- Work item:
Every line of the material below should be copied exactly.

- Data extract:
+ + + + +
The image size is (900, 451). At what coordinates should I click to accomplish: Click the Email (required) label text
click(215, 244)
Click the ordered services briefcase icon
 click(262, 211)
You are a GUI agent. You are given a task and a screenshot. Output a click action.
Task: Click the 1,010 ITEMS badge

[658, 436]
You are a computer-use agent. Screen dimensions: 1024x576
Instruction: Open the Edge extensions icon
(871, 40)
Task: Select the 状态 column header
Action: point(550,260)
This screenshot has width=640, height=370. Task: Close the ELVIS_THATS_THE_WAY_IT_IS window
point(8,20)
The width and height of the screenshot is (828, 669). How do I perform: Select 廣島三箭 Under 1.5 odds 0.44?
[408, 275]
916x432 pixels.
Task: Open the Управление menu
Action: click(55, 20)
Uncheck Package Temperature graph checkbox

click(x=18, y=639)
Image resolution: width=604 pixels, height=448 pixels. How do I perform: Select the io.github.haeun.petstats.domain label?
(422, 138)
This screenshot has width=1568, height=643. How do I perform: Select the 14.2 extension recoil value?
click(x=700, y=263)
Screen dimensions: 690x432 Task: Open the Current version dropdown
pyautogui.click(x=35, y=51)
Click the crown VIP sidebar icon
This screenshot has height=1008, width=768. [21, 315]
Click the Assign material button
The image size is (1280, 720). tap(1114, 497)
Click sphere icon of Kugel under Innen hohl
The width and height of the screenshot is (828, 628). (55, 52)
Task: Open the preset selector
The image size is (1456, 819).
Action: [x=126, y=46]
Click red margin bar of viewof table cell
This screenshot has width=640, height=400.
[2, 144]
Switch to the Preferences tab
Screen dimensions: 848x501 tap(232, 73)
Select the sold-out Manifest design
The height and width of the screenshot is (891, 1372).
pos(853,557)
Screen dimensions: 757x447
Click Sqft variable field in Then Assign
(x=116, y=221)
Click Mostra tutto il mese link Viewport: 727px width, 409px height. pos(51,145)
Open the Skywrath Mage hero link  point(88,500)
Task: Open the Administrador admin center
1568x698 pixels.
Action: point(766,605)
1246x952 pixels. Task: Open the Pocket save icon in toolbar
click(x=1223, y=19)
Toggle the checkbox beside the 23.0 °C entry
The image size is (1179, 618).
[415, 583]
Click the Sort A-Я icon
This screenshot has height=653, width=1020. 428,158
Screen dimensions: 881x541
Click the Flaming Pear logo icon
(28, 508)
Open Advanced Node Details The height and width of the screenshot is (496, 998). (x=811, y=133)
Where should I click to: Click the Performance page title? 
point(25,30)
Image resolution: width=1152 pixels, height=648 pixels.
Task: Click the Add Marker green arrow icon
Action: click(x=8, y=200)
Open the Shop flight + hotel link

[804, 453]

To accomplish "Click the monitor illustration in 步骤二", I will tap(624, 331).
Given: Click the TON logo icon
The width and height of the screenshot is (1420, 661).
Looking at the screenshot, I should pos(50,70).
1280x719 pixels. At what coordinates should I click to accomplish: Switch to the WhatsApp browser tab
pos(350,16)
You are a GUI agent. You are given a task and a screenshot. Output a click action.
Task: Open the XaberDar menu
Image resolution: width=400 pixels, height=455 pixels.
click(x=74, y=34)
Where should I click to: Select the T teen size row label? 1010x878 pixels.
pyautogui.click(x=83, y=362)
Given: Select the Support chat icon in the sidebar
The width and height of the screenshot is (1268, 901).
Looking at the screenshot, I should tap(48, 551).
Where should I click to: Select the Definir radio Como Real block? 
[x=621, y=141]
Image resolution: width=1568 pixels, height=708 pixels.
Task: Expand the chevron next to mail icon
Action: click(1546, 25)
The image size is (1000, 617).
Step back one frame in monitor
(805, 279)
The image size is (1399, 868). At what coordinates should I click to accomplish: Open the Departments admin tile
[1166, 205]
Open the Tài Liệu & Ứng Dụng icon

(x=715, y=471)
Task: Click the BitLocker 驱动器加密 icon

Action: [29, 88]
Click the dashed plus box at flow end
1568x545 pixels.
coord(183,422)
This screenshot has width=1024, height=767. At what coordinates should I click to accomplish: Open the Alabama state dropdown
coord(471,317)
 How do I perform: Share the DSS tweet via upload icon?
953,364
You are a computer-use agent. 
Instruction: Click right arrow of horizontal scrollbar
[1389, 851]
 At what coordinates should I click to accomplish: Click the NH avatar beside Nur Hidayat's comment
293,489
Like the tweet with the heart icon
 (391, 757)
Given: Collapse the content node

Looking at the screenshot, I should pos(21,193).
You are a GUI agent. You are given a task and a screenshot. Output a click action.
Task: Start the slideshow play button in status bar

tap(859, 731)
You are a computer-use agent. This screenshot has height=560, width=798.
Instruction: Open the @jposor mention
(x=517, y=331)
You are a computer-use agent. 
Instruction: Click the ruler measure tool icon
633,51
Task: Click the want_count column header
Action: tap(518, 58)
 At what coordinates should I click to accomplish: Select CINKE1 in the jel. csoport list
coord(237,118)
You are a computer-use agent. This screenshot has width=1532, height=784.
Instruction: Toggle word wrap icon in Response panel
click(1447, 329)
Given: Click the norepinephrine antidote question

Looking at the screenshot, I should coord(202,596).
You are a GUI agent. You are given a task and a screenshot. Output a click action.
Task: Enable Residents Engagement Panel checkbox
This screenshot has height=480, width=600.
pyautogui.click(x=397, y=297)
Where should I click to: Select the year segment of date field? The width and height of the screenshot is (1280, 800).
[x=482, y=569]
+ + + + +
- Answer to this exercise:
The image size is (900, 451). At what coordinates should I click to accomplish: Click the Email (required) label text
click(215, 244)
Click the ordered services briefcase icon
 click(262, 211)
You are a GUI agent. You are given a task and a screenshot. Output a click action.
Task: Click the 1,010 ITEMS badge

[658, 436]
You are a computer-use agent. Screen dimensions: 1024x576
Instruction: Open the Edge extensions icon
(871, 40)
Task: Select the 状态 column header
Action: point(550,260)
This screenshot has width=640, height=370. Task: Close the ELVIS_THATS_THE_WAY_IT_IS window
point(8,20)
The width and height of the screenshot is (828, 669). How do I perform: Select 廣島三箭 Under 1.5 odds 0.44?
[408, 275]
916x432 pixels.
Task: Open the Управление menu
Action: click(55, 20)
Uncheck Package Temperature graph checkbox

click(x=18, y=639)
Image resolution: width=604 pixels, height=448 pixels. How do I perform: Select the io.github.haeun.petstats.domain label?
(422, 138)
This screenshot has width=1568, height=643. How do I perform: Select the 14.2 extension recoil value?
click(x=700, y=263)
Screen dimensions: 690x432 Task: Open the Current version dropdown
pyautogui.click(x=35, y=51)
Click the crown VIP sidebar icon
This screenshot has height=1008, width=768. [21, 315]
Click the Assign material button
The image size is (1280, 720). tap(1114, 497)
Click sphere icon of Kugel under Innen hohl
The width and height of the screenshot is (828, 628). (55, 52)
Task: Open the preset selector
The image size is (1456, 819).
Action: [x=126, y=46]
Click red margin bar of viewof table cell
This screenshot has width=640, height=400.
[2, 144]
Switch to the Preferences tab
Screen dimensions: 848x501 tap(232, 73)
Select the sold-out Manifest design
The height and width of the screenshot is (891, 1372).
pos(853,557)
Screen dimensions: 757x447
Click Sqft variable field in Then Assign
(x=116, y=221)
Click Mostra tutto il mese link Viewport: 727px width, 409px height. pos(51,145)
Open the Skywrath Mage hero link  point(88,500)
Task: Open the Administrador admin center
1568x698 pixels.
Action: point(766,605)
1246x952 pixels. Task: Open the Pocket save icon in toolbar
click(x=1223, y=19)
Toggle the checkbox beside the 23.0 °C entry
The image size is (1179, 618).
[415, 583]
Click the Sort A-Я icon
This screenshot has height=653, width=1020. 428,158
Screen dimensions: 881x541
Click the Flaming Pear logo icon
(28, 508)
Open Advanced Node Details The height and width of the screenshot is (496, 998). (x=811, y=133)
Where should I click to: Click the Performance page title? 
point(25,30)
Image resolution: width=1152 pixels, height=648 pixels.
Task: Click the Add Marker green arrow icon
Action: click(x=8, y=200)
Open the Shop flight + hotel link

[804, 453]

To accomplish "Click the monitor illustration in 步骤二", I will tap(624, 331).
Given: Click the TON logo icon
The width and height of the screenshot is (1420, 661).
Looking at the screenshot, I should pos(50,70).
1280x719 pixels. At what coordinates should I click to accomplish: Switch to the WhatsApp browser tab
pos(350,16)
You are a GUI agent. You are given a task and a screenshot. Output a click action.
Task: Open the XaberDar menu
Image resolution: width=400 pixels, height=455 pixels.
click(x=74, y=34)
Where should I click to: Select the T teen size row label? 1010x878 pixels.
pyautogui.click(x=83, y=362)
Given: Select the Support chat icon in the sidebar
The width and height of the screenshot is (1268, 901).
Looking at the screenshot, I should tap(48, 551).
Where should I click to: Select the Definir radio Como Real block? 
[x=621, y=141]
Image resolution: width=1568 pixels, height=708 pixels.
Task: Expand the chevron next to mail icon
Action: click(1546, 25)
The image size is (1000, 617).
Step back one frame in monitor
(805, 279)
The image size is (1399, 868). At what coordinates should I click to accomplish: Open the Departments admin tile
[1166, 205]
Open the Tài Liệu & Ứng Dụng icon

(x=715, y=471)
Task: Click the BitLocker 驱动器加密 icon

Action: [29, 88]
Click the dashed plus box at flow end
1568x545 pixels.
coord(183,422)
This screenshot has width=1024, height=767. At what coordinates should I click to accomplish: Open the Alabama state dropdown
coord(471,317)
 How do I perform: Share the DSS tweet via upload icon?
953,364
You are a computer-use agent. 
Instruction: Click right arrow of horizontal scrollbar
[1389, 851]
 At what coordinates should I click to accomplish: Click the NH avatar beside Nur Hidayat's comment
293,489
Like the tweet with the heart icon
 (391, 757)
Given: Collapse the content node

Looking at the screenshot, I should pos(21,193).
You are a GUI agent. You are given a task and a screenshot. Output a click action.
Task: Start the slideshow play button in status bar

tap(859, 731)
You are a computer-use agent. This screenshot has height=560, width=798.
Instruction: Open the @jposor mention
(x=517, y=331)
You are a computer-use agent. 
Instruction: Click the ruler measure tool icon
633,51
Task: Click the want_count column header
Action: tap(518, 58)
 At what coordinates should I click to accomplish: Select CINKE1 in the jel. csoport list
coord(237,118)
You are a computer-use agent. This screenshot has width=1532, height=784.
Instruction: Toggle word wrap icon in Response panel
click(1447, 329)
Given: Click the norepinephrine antidote question

Looking at the screenshot, I should coord(202,596).
You are a GUI agent. You are given a task and a screenshot. Output a click action.
Task: Enable Residents Engagement Panel checkbox
This screenshot has height=480, width=600.
pyautogui.click(x=397, y=297)
Where should I click to: Select the year segment of date field? The width and height of the screenshot is (1280, 800).
[x=482, y=569]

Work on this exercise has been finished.